> _Input records_:

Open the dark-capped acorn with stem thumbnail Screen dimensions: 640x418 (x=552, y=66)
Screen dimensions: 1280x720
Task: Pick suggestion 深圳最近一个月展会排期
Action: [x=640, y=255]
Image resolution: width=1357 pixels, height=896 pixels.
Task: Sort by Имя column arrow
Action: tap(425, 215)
...
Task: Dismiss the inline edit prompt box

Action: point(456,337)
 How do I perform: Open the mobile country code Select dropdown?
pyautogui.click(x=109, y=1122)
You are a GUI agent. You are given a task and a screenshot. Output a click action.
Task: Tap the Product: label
...
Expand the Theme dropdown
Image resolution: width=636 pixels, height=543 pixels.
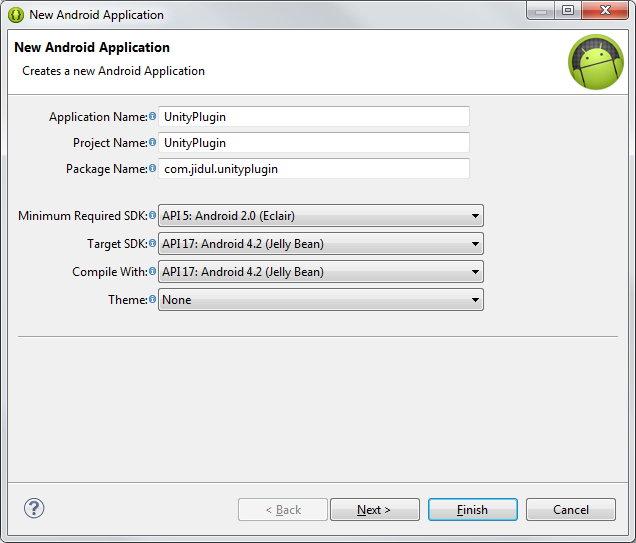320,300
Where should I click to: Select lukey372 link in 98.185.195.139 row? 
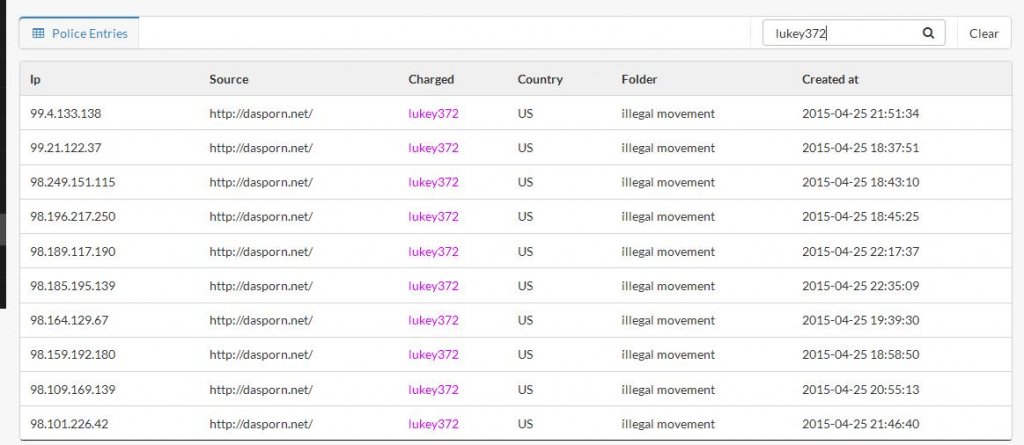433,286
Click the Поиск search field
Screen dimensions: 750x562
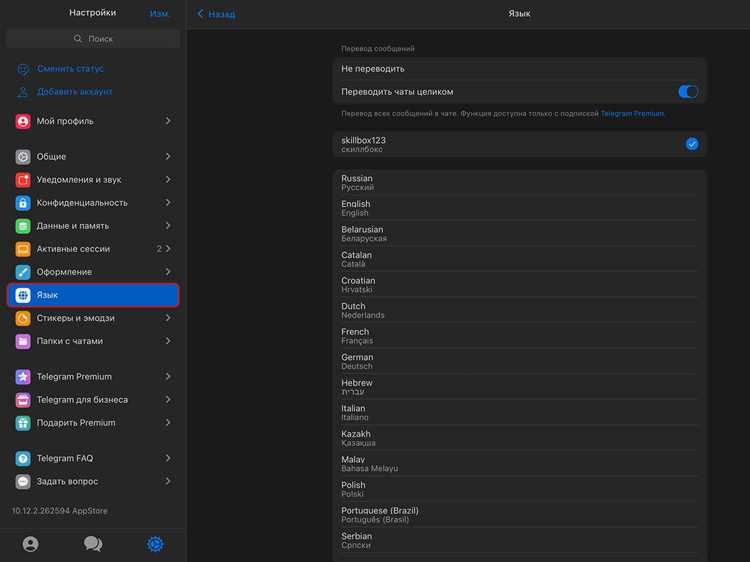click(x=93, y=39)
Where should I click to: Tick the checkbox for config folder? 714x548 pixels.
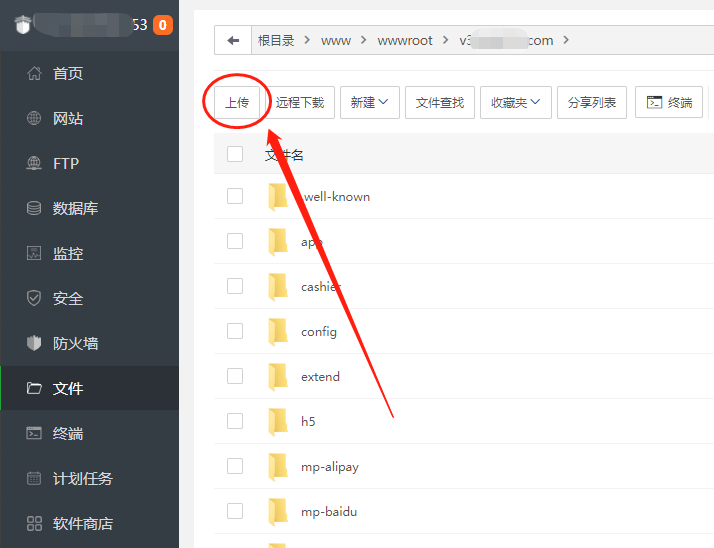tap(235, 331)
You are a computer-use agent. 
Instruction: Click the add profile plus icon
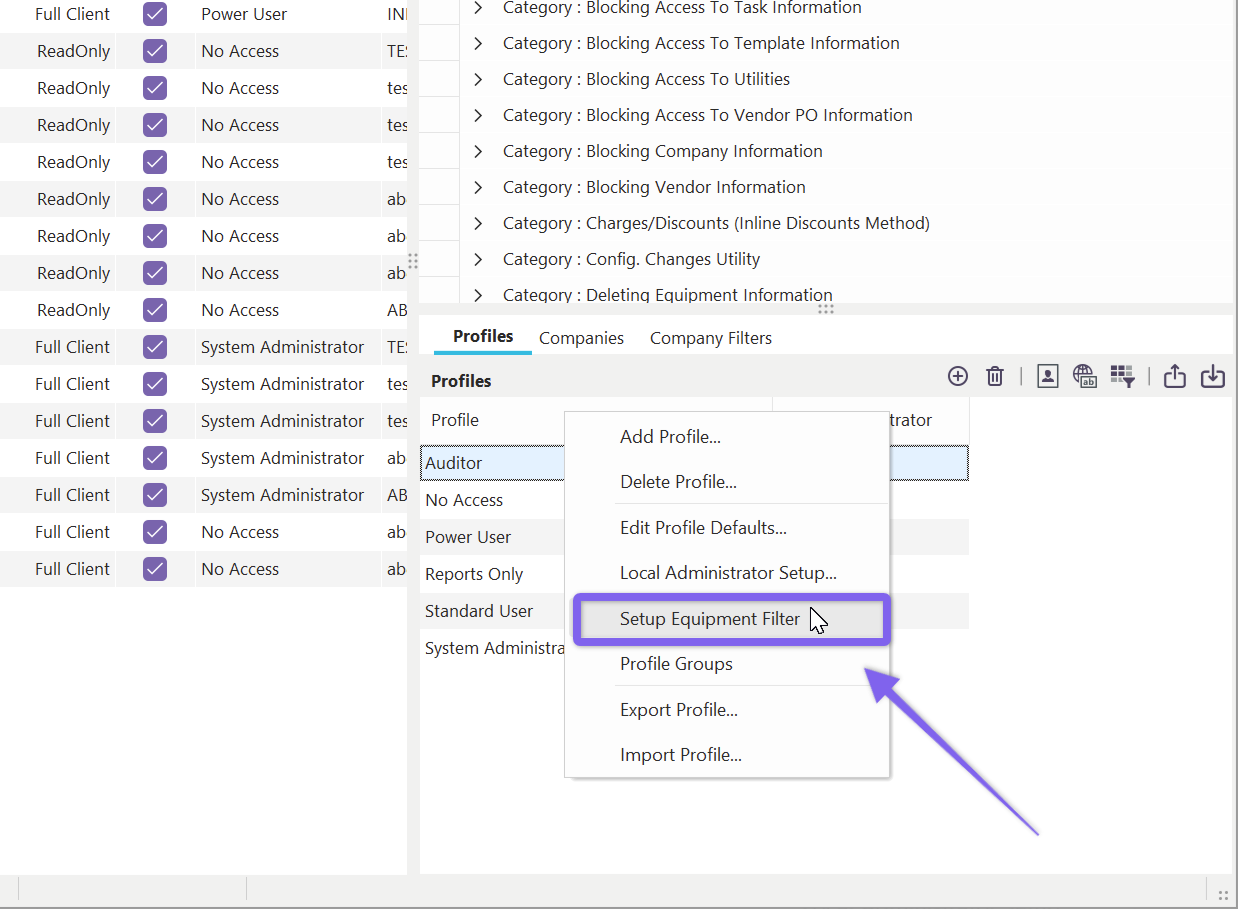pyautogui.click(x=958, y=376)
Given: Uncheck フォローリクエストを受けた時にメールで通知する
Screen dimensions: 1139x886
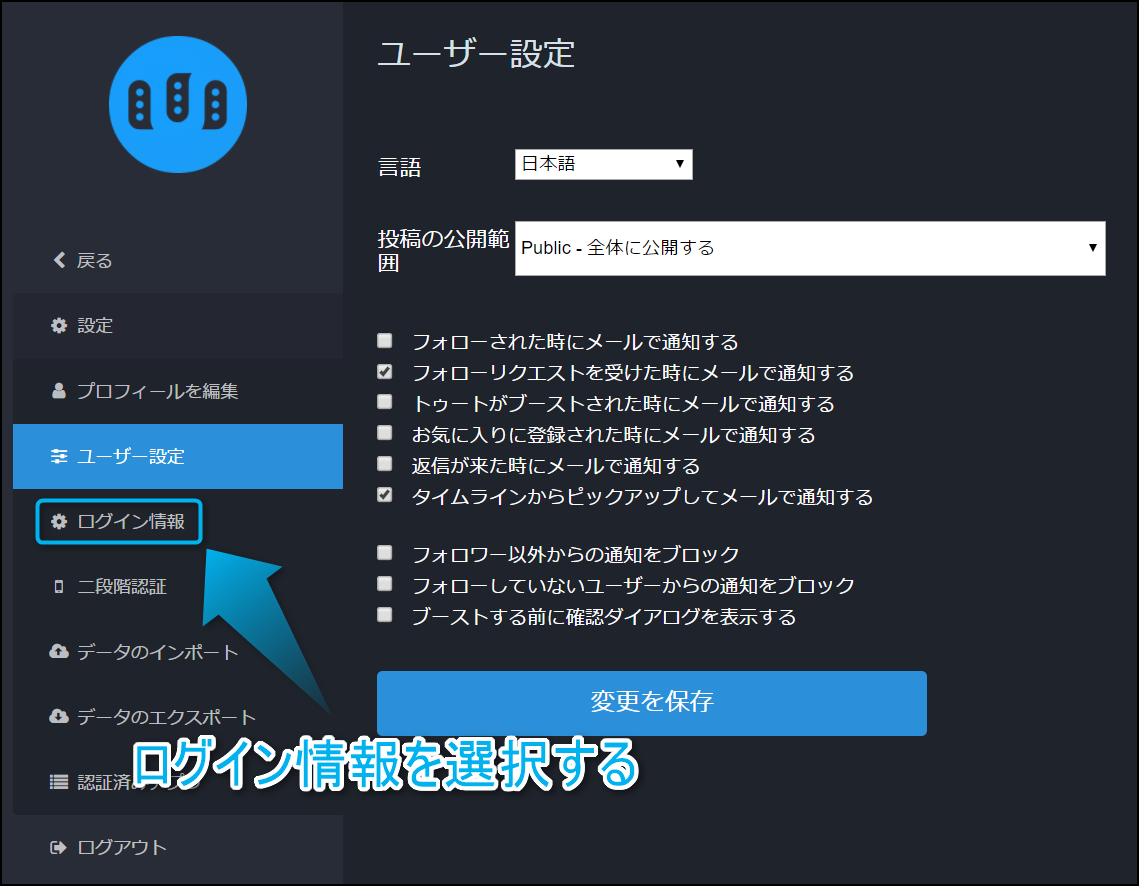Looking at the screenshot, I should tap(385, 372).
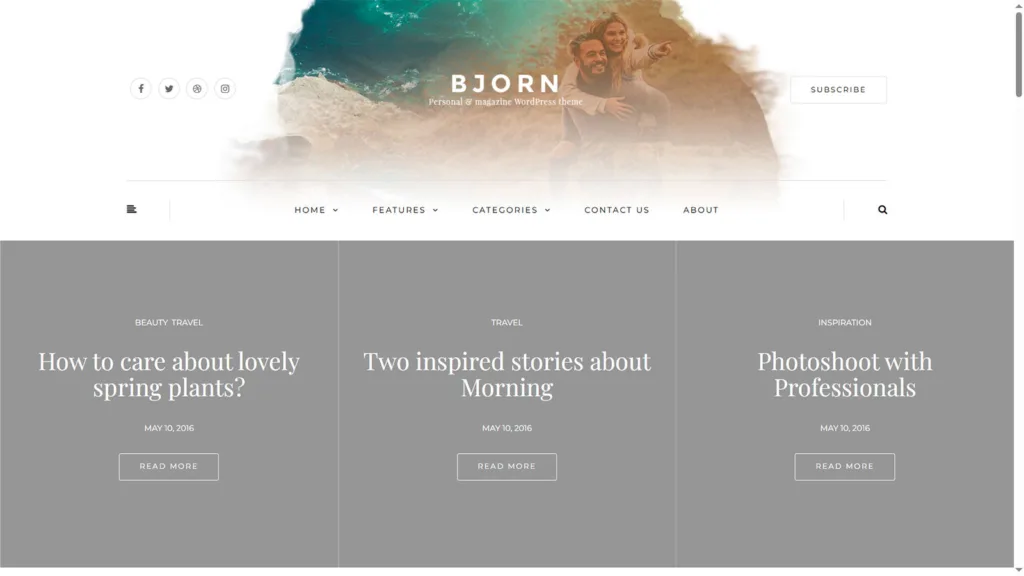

> _What you are asked to do_:
In the listing above, find the lines holding the word "agent" and copy them.

> _Answer to this exercise_:
You are a GUI agent. You are given a task and a screenshot. Output a click action.
You are a computer-use agent. 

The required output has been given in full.